▶ [DESCRIPTION OF THE TASK]:
Reproduce word for word the stretch of the press-upgrade article below that runs from "Another concern: The" up to and including "repeatable pressure control.".

▶ [TEXT BLOCK]:
Another concern: The press required the exact same setup for each and every run of the same product. Manual setup made repeatability difficult, with excessive time spent to ensure proper settings for each job.

It should be noted that the press’ speed is adjustable from 0.2 to 36 in./min., and features a 35-ton-capacity hydraulic knockout mounted in the end of the main ram along with a 20-ton-capacity cushion under the bed of the press. An Allen-Bradley Versa View industrial computer with data-logging capability provides touchscreen control, and the press’ oil tank is equipped with a heater to ensure that oil temperature remain constant, allowing for repeatable pressure control.

Radio-Frequency Tags Identify Die Halves

On several occasions, operators or setup personnel at this metalforming operation would grab the wrong upper- and lower-die combinations to produce a particular part. Not until the first part was made would personnel realize that the upper and lower tooling did not belong together. In some cases, this caused irreparable damage to the tooling, which then required rebuild or repair, and delayed part production. An additional complication: The metalformer used heated dies to aid in forming parts from titanium, so any identifier for individual tools had to withstand temperatures of several hundred degrees.

control upgrade allows a metalformer to adjust, store and recall settings
A control upgrade allows a metalformer to adjust, store and recall settings, avoiding the hazards and time costs related to manual setup.
Greenerd worked closely with the manufacturer to understand specific tooling issues, and ultimately, both parties agreed that the die halves would be identified with RFID (radio frequency identification) tags, which can withstand the heat associated with part drawing. In addition, these tags store die information that can be used to schedule preventive maintenance.

Proper Press Settings from Run to Run

Greenerd also developed a program that allowed each die to be viewed with an RFID reader located on the throat plate of the press. The RFID system sends the die information directly to the control, which calls up the correct program for that particular part run and inputs the proper press settings. A job doesn’t run until the control has read the dies and determined that the die halves match.

▶ [DATASET EXCERPT]:
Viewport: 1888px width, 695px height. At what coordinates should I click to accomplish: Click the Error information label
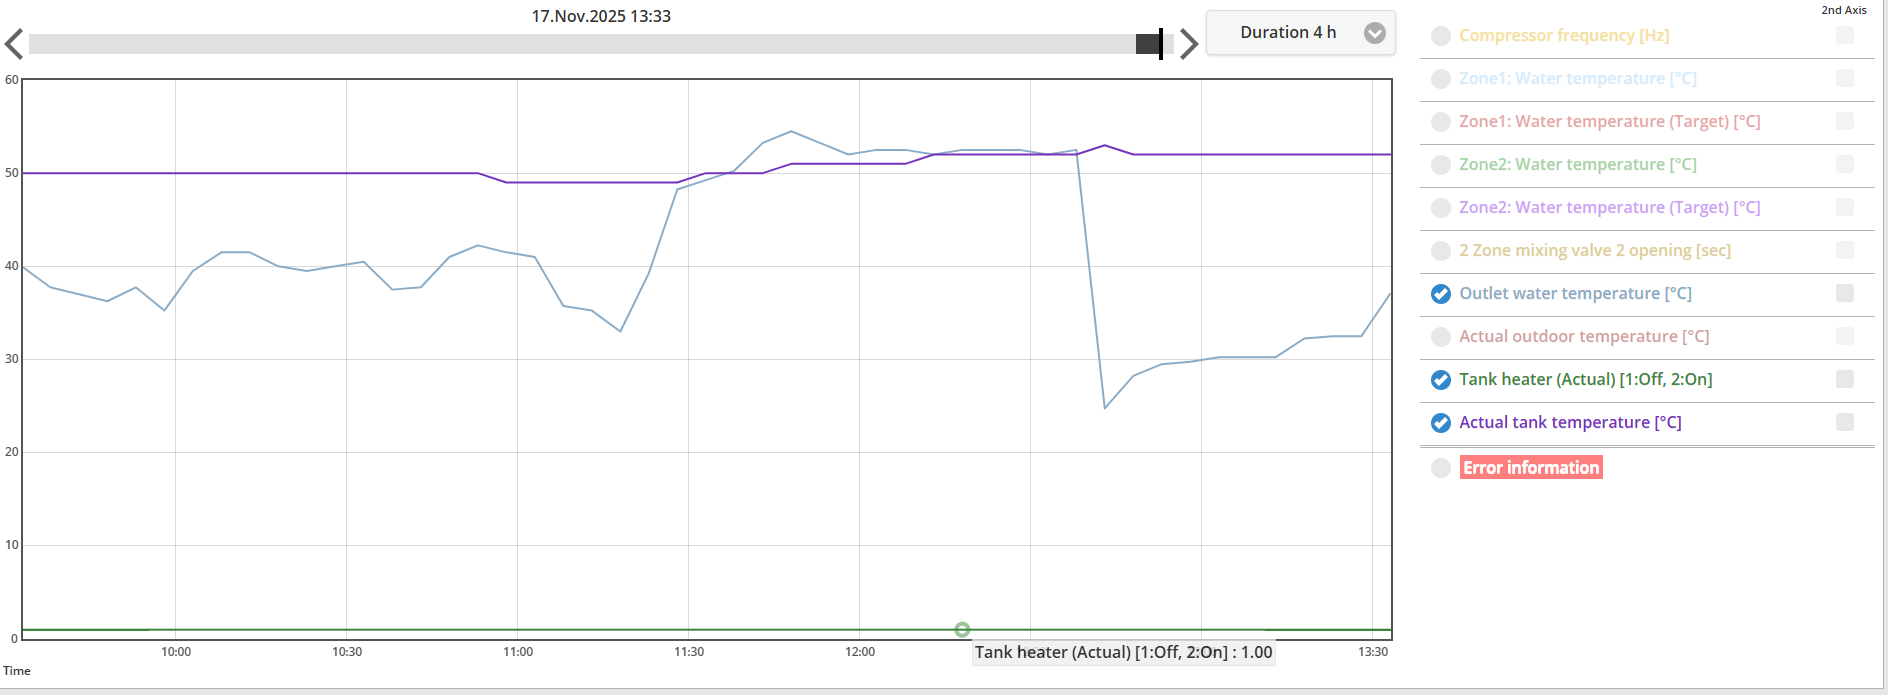coord(1531,468)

▶ [ANSWER FOR THE TASK]:
Another concern: The press required the exact same setup for each and every run of the same product. Manual setup made repeatability difficult, with excessive time spent to ensure proper settings for each job.

It should be noted that the press’ speed is adjustable from 0.2 to 36 in./min., and features a 35-ton-capacity hydraulic knockout mounted in the end of the main ram along with a 20-ton-capacity cushion under the bed of the press. An Allen-Bradley Versa View industrial computer with data-logging capability provides touchscreen control, and the press’ oil tank is equipped with a heater to ensure that oil temperature remain constant, allowing for repeatable pressure control.